Occorre dare il dovuto merito all’ex Ministra L. Azzolina. Tuttora il suo pacchetto rappresenta la migliore soluzione, evidenziando come alcune critiche mosse (opposizione e Italia Viva) erano pretestuose e strumentali. Detto questo però, lo scudo Azzolina non è perfetto. Non lo era quando era dominante il Covid cinese, non lo è ora con le sue varianti e pensando anche all’impossibile copertura degli allievi più giovani.

I vaccini somministrati sono sperimentali. Difficilmente a settembre riguarderanno la popolazione scolastica under 12. Quindi il primo anno della scuola secondaria di primo grado e l’intera primaria si presenteranno alla ripresa senza copertura. Per gli studenti over 12, invece dipenderà dalla percentuale di vaccinati.

A tutto questo occorre aggiungere la possibile presenza di nuove varianti, la cui pericolosità al momento è difficile ipotizzare.

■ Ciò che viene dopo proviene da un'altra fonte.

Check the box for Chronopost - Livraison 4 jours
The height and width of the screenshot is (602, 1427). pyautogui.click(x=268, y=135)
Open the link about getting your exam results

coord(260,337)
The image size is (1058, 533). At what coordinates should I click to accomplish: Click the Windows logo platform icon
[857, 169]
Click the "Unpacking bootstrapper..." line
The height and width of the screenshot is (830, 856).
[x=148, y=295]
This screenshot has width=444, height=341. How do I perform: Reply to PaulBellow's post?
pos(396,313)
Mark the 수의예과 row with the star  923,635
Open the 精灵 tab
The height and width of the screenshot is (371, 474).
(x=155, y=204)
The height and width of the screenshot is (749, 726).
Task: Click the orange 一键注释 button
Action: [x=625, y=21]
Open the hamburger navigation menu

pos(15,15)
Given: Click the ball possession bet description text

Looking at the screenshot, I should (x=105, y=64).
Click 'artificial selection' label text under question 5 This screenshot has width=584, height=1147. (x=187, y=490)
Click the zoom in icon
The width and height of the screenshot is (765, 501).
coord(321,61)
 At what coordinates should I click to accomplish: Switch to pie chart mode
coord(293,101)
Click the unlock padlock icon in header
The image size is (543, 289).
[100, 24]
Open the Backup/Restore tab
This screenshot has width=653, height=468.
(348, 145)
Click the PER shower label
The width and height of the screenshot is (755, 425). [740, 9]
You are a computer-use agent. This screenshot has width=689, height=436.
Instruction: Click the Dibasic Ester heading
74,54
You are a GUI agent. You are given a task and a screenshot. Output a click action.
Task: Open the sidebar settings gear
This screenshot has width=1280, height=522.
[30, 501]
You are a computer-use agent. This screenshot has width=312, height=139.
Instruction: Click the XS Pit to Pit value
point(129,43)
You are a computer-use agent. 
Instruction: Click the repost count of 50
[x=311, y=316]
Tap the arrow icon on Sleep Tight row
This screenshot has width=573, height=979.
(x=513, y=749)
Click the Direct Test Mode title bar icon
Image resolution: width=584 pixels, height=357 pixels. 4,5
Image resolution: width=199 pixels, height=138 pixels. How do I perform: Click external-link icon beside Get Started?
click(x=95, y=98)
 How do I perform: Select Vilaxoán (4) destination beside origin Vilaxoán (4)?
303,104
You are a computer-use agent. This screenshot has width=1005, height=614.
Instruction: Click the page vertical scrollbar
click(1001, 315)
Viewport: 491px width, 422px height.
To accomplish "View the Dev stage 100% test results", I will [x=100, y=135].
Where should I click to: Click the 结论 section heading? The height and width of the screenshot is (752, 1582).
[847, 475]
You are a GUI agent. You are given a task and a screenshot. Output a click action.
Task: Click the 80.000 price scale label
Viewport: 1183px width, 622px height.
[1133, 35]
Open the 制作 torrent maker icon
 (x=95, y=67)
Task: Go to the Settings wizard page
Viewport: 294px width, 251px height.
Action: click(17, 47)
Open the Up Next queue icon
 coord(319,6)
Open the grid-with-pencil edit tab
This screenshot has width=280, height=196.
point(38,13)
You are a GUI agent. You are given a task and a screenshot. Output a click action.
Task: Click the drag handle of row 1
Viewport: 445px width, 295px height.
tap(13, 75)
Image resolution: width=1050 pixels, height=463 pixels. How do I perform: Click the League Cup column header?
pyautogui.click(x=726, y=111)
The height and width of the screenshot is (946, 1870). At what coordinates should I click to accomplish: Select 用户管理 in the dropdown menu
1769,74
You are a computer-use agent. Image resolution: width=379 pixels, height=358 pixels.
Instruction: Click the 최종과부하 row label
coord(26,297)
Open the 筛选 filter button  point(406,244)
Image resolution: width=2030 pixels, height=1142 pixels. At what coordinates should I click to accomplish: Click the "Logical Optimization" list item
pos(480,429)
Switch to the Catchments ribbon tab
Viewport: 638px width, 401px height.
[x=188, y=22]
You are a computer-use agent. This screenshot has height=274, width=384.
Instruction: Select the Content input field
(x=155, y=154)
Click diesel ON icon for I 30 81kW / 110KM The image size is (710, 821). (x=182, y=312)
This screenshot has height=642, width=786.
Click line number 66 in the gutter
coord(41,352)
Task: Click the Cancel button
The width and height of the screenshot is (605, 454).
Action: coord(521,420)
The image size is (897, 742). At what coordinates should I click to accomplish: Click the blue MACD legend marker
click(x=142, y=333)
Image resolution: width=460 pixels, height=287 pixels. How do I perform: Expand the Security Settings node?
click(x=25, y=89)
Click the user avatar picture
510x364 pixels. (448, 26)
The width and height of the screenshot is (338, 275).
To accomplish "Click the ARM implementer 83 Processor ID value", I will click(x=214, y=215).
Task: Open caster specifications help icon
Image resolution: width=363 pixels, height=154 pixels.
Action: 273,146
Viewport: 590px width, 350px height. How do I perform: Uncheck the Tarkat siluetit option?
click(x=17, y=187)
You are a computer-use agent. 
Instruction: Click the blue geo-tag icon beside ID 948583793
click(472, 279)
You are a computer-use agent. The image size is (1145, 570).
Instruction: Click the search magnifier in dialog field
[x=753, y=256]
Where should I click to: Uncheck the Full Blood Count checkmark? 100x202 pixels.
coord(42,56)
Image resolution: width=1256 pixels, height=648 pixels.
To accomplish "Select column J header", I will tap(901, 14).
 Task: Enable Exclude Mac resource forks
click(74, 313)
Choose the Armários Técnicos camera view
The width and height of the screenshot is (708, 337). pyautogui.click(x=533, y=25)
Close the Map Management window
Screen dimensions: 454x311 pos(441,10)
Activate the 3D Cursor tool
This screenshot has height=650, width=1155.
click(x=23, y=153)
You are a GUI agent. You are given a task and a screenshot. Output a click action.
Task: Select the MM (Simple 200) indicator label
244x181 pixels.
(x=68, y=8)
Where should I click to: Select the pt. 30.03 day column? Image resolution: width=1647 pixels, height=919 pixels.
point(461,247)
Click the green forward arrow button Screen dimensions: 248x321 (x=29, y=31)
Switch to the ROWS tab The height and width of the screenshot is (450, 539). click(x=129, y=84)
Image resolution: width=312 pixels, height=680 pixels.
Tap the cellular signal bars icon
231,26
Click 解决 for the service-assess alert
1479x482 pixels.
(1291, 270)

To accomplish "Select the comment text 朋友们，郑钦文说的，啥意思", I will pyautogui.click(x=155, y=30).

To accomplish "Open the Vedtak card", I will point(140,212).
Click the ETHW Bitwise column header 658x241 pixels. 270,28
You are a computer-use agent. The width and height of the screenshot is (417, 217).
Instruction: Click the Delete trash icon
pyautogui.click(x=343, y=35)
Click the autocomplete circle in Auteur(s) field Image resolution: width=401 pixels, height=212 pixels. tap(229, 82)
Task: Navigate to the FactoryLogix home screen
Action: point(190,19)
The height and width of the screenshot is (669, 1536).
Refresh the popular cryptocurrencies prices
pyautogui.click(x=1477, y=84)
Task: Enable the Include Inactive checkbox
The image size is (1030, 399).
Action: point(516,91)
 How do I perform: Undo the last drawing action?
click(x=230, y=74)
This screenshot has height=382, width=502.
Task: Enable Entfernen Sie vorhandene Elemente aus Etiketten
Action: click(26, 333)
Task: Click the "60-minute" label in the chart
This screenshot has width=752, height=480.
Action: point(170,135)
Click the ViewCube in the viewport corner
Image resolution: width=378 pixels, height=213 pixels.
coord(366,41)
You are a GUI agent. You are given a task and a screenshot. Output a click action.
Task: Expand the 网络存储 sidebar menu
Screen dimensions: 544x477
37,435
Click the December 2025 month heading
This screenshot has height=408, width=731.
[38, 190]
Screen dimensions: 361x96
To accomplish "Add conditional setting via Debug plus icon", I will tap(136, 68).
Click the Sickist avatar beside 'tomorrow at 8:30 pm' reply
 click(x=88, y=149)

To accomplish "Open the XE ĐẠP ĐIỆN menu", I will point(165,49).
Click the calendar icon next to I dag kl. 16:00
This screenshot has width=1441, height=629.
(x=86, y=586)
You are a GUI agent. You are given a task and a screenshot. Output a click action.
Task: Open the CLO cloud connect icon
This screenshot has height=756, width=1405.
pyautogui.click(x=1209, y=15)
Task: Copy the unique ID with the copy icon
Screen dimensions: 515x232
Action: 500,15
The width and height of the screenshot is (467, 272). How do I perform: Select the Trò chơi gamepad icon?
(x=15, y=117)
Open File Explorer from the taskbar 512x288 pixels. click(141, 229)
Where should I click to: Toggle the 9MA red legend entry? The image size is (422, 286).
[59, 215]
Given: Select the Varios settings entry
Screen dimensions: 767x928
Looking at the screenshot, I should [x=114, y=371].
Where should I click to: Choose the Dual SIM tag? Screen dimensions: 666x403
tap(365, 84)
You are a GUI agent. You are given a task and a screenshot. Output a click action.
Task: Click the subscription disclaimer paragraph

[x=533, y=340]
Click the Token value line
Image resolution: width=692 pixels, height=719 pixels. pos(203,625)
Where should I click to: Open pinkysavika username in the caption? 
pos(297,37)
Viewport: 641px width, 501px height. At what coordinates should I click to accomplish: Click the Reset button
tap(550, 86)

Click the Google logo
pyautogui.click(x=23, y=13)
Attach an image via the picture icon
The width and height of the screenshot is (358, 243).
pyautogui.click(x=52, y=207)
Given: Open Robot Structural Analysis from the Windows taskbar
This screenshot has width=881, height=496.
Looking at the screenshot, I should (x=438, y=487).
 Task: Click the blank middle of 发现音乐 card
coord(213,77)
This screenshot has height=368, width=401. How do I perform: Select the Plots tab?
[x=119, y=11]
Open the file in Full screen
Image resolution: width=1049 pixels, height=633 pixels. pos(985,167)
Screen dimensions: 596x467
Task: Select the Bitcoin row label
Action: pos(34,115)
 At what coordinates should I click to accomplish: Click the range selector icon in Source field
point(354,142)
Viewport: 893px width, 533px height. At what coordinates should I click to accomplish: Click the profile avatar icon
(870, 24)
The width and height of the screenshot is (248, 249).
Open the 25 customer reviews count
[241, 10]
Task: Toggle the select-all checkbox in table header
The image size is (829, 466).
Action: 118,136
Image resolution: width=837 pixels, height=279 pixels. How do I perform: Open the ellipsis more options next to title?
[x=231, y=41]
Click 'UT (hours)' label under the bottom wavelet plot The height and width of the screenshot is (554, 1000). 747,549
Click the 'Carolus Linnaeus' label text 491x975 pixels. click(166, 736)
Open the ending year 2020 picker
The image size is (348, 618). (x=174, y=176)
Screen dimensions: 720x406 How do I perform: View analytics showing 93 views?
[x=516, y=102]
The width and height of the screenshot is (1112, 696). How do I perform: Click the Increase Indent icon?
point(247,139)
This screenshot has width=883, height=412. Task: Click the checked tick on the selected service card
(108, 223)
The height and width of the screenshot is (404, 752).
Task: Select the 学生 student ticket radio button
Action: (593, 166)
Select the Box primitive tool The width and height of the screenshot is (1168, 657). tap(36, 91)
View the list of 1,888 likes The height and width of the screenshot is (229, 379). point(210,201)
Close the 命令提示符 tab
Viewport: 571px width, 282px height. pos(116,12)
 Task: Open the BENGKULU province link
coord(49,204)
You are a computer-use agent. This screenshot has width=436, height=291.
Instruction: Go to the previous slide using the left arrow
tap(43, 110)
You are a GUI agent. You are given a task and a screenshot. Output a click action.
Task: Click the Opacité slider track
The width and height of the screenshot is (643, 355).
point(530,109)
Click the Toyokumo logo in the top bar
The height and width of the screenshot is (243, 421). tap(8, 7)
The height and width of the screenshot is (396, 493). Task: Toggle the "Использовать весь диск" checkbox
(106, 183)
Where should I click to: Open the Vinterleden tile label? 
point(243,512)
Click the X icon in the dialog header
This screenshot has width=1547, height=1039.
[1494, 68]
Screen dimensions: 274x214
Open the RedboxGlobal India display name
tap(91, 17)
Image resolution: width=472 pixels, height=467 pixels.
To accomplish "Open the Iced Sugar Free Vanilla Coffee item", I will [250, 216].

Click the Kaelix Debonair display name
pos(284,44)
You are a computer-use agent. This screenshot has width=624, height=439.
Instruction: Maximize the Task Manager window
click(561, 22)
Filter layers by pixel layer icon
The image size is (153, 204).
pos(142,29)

Rossano Sasso avanza delle soluzioni

Consapevole dei rischi ai quali va incontro la scuola , il sottosegretario Rossano Sasso (Lega) apre alla possibilità di integrare l’attuale protocollo di sicurezza con due novità: i sistemi di areazione e i tamponi salivari. Questi ultimi risulteranno molto utili per tracciare i tanti asintomatici tra i giovanissimi. R. Sasso ha dichiarato:

Il ministero dell’Istruzione ha messo a disposizione centinaia di milioni di euro per aumentare la sicurezza all’interno degli istituti, grazie all’installazione di dispositivi di aerazione, ventilazione meccanica e sanificazione. Limitarsi a dire che l’avvio dell’anno scolastico sarà con mascherine e distanziamento, quindi esattamente come nel 2020, non è sufficiente.

Ci sono altre questioni fondamentali che possono incidere a fondo su come si tornerà in classe e su cui chiediamo chiarezza alle autorità sanitarie e al Comitato Tecnico Scientifico: ad esempio il tema del monitoraggio e del tracciamento del virus tamponi salivari, ideali soprattutto per i più piccoli data la loro scarsa invasività, sono stati autorizzati dopo una lunga fase di attesa, ma poi si è lasciato che le amministrazioni locali procedessero in ordine sparso senza indicazioni precise

Le prossime settimane ci diranno se queste rimarranno parole o si tradurranno in provvedimenti concreti.